I’m not really bracing myself for it. I’m kind of just like, “Going to take the plunge,” I guess. I really don’t know. I’m hoping that it’ll just give me a nice little break. That’ll be good. There’s part of me worries that I’m going to lose something or move backwards somehow. I’m not going to be playing guitar or writing guitar music for a couple months, and part of me worries that that’s going to stagnate or regress or something. But, I don’t know. Maybe I’ll just write little one-handed keyboard things.
I imagine it’s hard to see it as an opportunity. Probably feels more like a setback.
Yeah, it definitely doesn’t feel like an opportunity. But maybe it will be. Maybe a little break will be good and I’ll feel refreshed. But, I don’t know.

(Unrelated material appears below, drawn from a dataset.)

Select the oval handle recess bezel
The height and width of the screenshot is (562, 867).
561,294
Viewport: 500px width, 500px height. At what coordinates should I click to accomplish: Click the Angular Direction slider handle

I have been thinking, I have all these song fragments and ideas. I’m like, “I wish I could just work on those.” Maybe I can without playing guitar. But I’ve been in this weird thing where I haven’t been able to really follow through with anything for months and months, so maybe that will be a good restriction for that, where maybe I actually will write lyrics for some of these.
Do you know the piano player Keith Jarrett?
He’s this virtuosic jazz piano player from the fusion era. He had a stroke, or some kind of a health issue that left him with one of his arms paralyzed, so he can only play piano with one hand now. But he still plays so beautifully because he’s Keith Jarrett. There’s amazing videos of him playing. He spoke about how it made him think differently and play differently. He can’t do what he used to do, but he still does Keith Jarrett things.
When I play keyboard, I have no real training or anything, I just figure things out note by note. A lot of times, I’ll play three or four note chords and there’ll be things that I could play with one hand, but I’ll generally just play the top note or two with my right hand instead. So I’m doing these little chords but with two hands, and I would like to try and get better at just doing that stuff with one hand so then that’ll open up the second hand. So, I do have a goal [laughs].